[Wien] errors in lapw

2012-02-03 Thread Bin Shao
Dear all,

I am running wien2k 11.1 on a cluster with Centos 6 under a pbs queuing
system. The job is submitted in a k-point parallel mode and the total 36
kpoints are divided by 16 cups. But there comes some errors in lapw2 and
the dnlapw2_18/19/20.error files are not empty. At the same time, the job
in pbs system seems dead and can not be killed by the pbs command. The
administrator check the computing node and command top shows that the node
is experiencing very heavy load above 40. Further, ps aux shows that there
are 16 lapw2 processes but not running or say suspended. The jobs caused a
heavy load and triggered the self-protection mechanism of the OS, which
automatically suspends any running process including ssh login except root
account.

Any comments will be appreciated and thanks in advanced.

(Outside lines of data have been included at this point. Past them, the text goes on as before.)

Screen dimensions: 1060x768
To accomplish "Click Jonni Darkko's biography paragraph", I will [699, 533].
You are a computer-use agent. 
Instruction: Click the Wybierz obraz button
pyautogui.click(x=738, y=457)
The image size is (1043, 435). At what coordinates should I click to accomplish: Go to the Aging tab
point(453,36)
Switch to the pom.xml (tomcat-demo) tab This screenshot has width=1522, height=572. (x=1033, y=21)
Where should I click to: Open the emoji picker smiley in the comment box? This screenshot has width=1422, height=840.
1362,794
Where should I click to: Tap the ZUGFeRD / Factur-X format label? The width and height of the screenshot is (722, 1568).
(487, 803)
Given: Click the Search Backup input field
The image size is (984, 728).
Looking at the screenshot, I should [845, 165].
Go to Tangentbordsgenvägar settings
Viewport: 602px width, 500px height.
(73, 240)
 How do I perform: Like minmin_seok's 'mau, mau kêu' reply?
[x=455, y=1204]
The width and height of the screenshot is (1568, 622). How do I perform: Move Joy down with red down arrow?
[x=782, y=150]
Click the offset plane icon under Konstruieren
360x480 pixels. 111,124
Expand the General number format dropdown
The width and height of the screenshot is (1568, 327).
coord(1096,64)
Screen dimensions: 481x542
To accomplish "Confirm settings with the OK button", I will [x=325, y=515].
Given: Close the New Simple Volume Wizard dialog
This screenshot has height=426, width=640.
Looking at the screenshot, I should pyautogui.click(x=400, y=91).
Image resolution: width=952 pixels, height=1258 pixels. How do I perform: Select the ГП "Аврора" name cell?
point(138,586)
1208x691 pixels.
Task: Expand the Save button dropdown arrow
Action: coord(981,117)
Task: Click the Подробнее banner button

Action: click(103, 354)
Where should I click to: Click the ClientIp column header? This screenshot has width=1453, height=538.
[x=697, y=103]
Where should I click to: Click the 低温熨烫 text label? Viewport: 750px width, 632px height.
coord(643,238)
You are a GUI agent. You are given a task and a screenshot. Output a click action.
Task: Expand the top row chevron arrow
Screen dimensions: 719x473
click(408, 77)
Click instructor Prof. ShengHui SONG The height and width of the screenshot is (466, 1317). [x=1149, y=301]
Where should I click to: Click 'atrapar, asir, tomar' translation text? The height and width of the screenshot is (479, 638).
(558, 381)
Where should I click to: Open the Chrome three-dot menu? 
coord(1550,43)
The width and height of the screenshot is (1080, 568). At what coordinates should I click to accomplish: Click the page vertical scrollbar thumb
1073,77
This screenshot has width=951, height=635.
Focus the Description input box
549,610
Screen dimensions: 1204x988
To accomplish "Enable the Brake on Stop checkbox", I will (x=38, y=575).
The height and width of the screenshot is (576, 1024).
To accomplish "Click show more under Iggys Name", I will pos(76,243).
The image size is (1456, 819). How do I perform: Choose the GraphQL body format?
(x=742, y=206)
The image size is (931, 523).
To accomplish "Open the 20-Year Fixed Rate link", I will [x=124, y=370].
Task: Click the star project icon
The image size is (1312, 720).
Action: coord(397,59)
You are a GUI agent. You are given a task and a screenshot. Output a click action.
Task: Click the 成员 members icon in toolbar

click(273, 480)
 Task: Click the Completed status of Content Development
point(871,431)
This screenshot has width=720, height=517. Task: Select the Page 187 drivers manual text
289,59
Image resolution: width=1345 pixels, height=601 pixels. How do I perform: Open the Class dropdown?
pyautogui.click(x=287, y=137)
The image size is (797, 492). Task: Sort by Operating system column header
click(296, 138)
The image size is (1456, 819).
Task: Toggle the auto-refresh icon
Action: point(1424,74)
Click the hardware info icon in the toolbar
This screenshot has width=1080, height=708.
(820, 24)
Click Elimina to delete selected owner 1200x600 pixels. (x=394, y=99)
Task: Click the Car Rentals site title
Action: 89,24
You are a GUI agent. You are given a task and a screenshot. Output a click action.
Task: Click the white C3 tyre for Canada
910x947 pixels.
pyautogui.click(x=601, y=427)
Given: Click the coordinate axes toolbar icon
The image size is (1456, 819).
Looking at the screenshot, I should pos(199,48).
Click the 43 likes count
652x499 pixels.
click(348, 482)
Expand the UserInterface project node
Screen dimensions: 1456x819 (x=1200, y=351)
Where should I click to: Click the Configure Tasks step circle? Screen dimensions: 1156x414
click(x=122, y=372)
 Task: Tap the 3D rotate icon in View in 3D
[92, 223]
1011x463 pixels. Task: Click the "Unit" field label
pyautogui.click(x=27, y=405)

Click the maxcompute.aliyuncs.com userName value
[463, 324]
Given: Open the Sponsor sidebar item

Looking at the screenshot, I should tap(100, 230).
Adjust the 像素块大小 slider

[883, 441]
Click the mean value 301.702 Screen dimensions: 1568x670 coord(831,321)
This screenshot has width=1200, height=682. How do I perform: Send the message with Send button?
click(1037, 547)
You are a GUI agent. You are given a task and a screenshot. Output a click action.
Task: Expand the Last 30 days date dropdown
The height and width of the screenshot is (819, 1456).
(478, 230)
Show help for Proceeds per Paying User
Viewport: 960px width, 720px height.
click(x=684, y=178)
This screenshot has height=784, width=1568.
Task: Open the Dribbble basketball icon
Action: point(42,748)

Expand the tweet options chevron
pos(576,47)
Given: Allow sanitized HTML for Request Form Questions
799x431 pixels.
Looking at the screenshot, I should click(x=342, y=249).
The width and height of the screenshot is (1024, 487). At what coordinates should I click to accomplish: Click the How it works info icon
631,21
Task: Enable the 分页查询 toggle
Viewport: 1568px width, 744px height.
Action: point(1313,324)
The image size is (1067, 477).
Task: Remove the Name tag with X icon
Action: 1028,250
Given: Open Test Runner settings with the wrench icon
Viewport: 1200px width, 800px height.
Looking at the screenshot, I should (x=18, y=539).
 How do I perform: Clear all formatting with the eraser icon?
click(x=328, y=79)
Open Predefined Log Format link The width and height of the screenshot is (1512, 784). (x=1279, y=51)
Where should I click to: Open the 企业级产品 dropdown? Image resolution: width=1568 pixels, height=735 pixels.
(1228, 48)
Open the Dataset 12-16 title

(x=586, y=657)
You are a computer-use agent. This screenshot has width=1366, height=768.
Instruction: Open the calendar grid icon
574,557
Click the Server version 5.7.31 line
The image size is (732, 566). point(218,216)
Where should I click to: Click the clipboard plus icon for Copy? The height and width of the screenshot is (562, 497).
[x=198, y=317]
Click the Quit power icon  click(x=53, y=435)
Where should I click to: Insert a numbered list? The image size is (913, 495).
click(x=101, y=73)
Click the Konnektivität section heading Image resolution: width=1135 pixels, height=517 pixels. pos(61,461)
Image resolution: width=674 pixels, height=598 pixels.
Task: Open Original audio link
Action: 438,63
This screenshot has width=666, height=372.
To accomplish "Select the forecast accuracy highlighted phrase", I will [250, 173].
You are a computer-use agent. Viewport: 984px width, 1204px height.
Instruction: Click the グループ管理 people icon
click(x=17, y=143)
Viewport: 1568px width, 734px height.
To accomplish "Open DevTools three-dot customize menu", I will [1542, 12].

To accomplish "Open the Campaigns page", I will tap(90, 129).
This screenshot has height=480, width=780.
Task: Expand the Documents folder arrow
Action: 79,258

The followings are the error files and case.dayfile.
dnlapw2_18/19/20.error--
Error in LAPW2


-case.output2dn_19
...
   KVEC( 73563) =   -19   -599.10461
   KVEC( 73564) =   -19   24   -99.10461
   KVEC( 73565) =   -19   2499.10461
   KVEC( 73566) =19  -24   -99.10461
   KVEC( 73567) =19  -2499.10461
   KVEC( 73568) =195   -99.10461
   KVEC( 73569) =19599.10461
   KVE


case.dayfile---
...
[14]   Done  ( ( $remote $machine[$p] "cd $PWD;$t
$exe ${def}_${loop}.def $loop;fixerror_lapw ${def}_$loop"; rm -f
.lock_$lockfile[$p] ) >& .stdout2_$loop; if ( -f .stdout2_$loop )
bashtime2csh.pl_lapw .stdout2_$loop > .temp2_$loop; grep \% .temp2_$loop >>
.time2_$loop; grep -v \% .temp2_$loop | perl -e "print stderr " )
[9]Done  ( ( $remote $machine[$p] "cd $PWD;$t
$exe ${def}_${loop}.def $loop;fixerror_lapw ${def}_$loop"; rm -f
.lock_$lockfile[$p] ) >& .stdout2_$loop; if ( -f .stdout2_$loop )
bashtime2csh.pl_lapw .stdout2_$loop > .temp2_$loop; grep \% .temp2_$loop >>
.time2_$loop; grep -v \% .temp2_$loop | perl -e "print stderr " )
[4]Done  ( ( $remote $machine[$p] "cd $PWD;$t
$exe ${def}_${loop}.def $loop;fixerror_lapw ${def}_$loop"; rm -f
.lock_$lockfile[$p] ) >& .stdout2_$loop; if ( -f .stdout2_$loop )
bashtime2csh.pl_lapw .stdout2_$loop > .temp2_$loop; grep \% .temp2_$loop >>
.time2_$loop; grep -v \% .temp2_$loop | perl -e "print stderr " )
[4] 18809
-

-:log
...
Thu Feb  2 17:58:03 CST 2012> (x) lapw1 -c -dn -p -orb
Thu Feb  2 19:46:53 CST 2012> (x) lapw2 -c -up -p
Thu Feb  2 19:51:36 CST 2012> (x) sumpara -up -d
Thu Feb  2 19:52:07 CST 2012> (x) lapw2 -c -dn -p


(If more information is needed, I will provide.)

Best,

-- 
Bin Shao, Ph.D. Candidate
College of Information Technical Science, Nankai University
94 Weijin Rd. Nankai Dist. Tianjin 300071, China
Email: bshao at mail.nankai.edu.cn
-- next part --
An HTML attachment was scrubbed...
URL: 



[Wien] errors in lapw

2012-02-03 Thread Peter Blaha


Clearly you should write your job script such that it divides the 36 k-points 
in a
"meaningful" way.
In principle you can use 36,18,9,6,4,or 3 parallel jobs, but 16 us not 
meaningful.

Furthermore, it seems that your cluster has problems with heavy I/O (NFS) and 
this is
most likely the reason for the observed high load and the crash. Thus I would
i) not use too many cores. Has one node of your cluster really 16 cores, or is 
this just due
to "multithreading" and in fact it has only 8 ? Do you have enough memory per 
node ?
ii) try to use a (local) $SCRATCH directory, which reduces the NFS load. But 
this works only
 if your k-list and .machines file is "compatible" as mentioned above.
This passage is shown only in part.